# Task brief
Copy, with no pictures, the line that contains "Task: Open the Advanced Options link" and each line after it down to the end of the entries below, exactly.

%%

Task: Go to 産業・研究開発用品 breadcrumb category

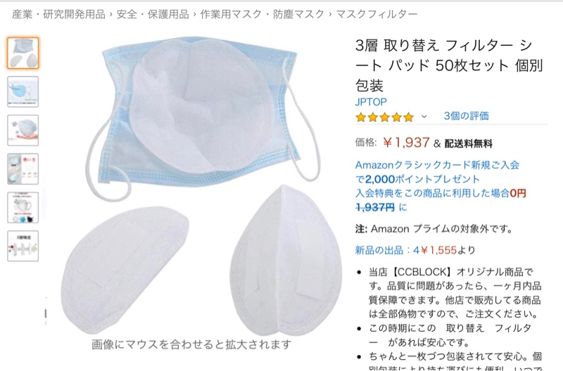Action: [x=58, y=14]
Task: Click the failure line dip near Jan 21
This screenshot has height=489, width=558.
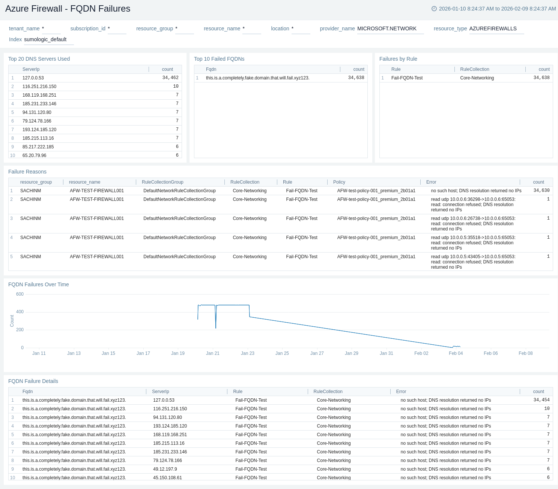Action: 216,327
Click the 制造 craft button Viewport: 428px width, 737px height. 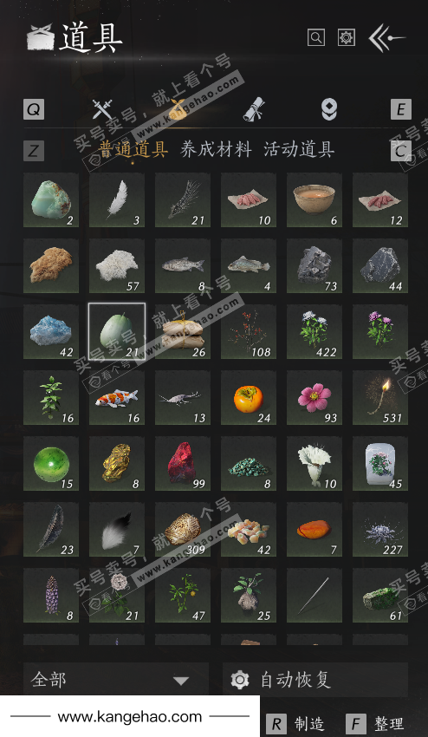(x=296, y=724)
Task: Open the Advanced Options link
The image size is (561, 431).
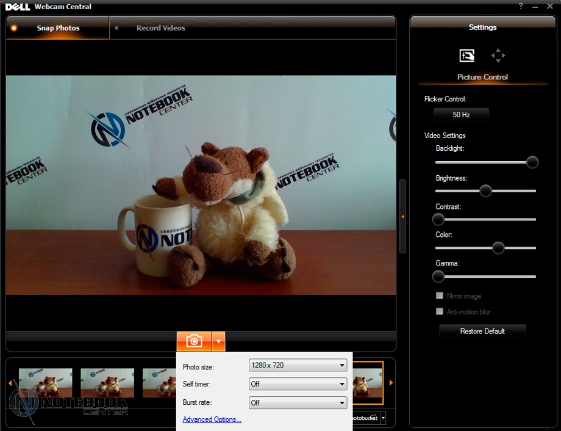Action: coord(212,419)
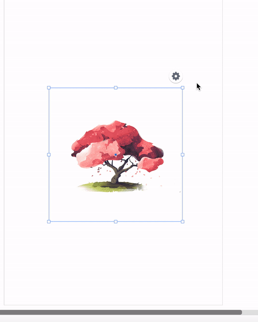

%%

# Answer below
Task: Open the Advanced Options link
The image size is (561, 431).
Action: coord(212,419)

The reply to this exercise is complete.